--- INFORMATION GIVEN Enclosed Below ---

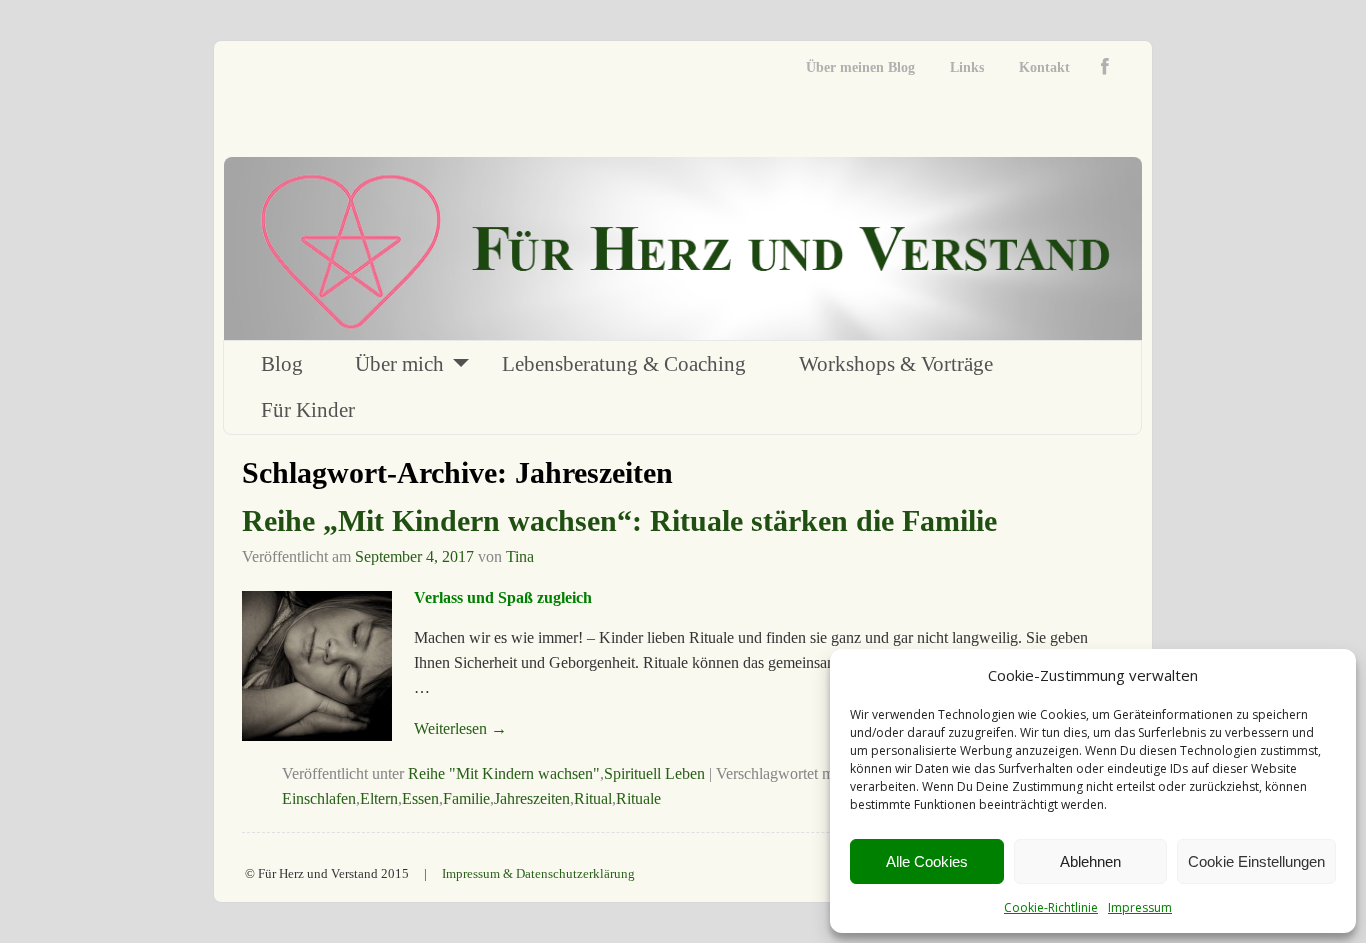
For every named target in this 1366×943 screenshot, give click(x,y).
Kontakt (1044, 67)
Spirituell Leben (654, 773)
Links (967, 67)
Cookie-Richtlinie (1051, 907)
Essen (420, 798)
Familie (466, 798)
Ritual (593, 798)
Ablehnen (1090, 861)
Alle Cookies (927, 861)
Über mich (399, 364)
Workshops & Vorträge (896, 364)
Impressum (1140, 907)
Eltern (379, 798)
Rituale (638, 798)
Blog (282, 364)
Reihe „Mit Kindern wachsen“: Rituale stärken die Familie (619, 520)
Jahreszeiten (532, 798)
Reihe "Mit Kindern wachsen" (504, 773)
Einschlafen (319, 798)
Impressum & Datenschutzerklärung (538, 873)
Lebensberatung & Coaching (624, 364)
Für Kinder (308, 410)
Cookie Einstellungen (1256, 861)
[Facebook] (1109, 67)
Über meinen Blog (860, 67)
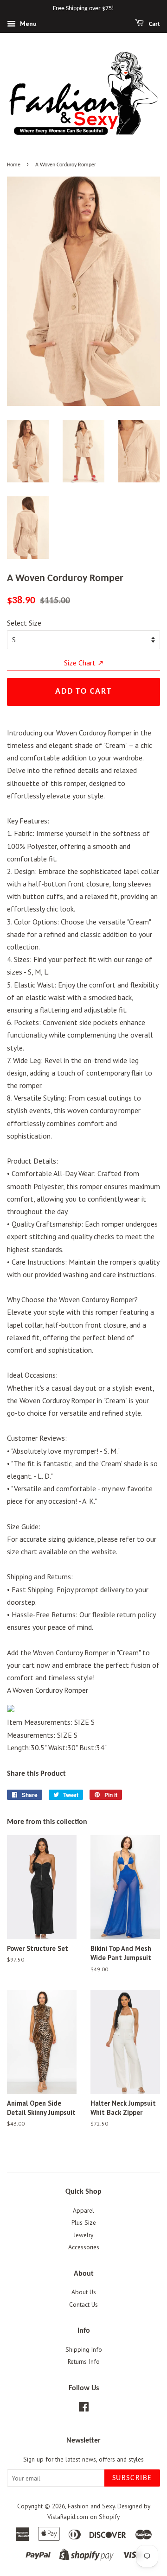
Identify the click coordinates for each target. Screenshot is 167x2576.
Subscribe (132, 2478)
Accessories (83, 2247)
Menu (27, 23)
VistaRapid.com (67, 2517)
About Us (83, 2292)
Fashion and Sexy (91, 2506)
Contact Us (83, 2304)
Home (13, 165)
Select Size (24, 622)
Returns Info (84, 2361)
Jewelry (83, 2235)
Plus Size (83, 2222)
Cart (154, 24)
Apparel (83, 2210)
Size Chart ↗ (83, 662)
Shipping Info (83, 2349)
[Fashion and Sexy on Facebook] (83, 2409)
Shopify (109, 2517)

--- End of Enclosed INFORMATION GIVEN ---

• WHAT IS NEEDED: From the data above, copy each line that has the string "Sexy".

• WRITTEN SOLUTION:
Fashion and Sexy (91, 2506)
[Fashion and Sexy on Facebook] (83, 2409)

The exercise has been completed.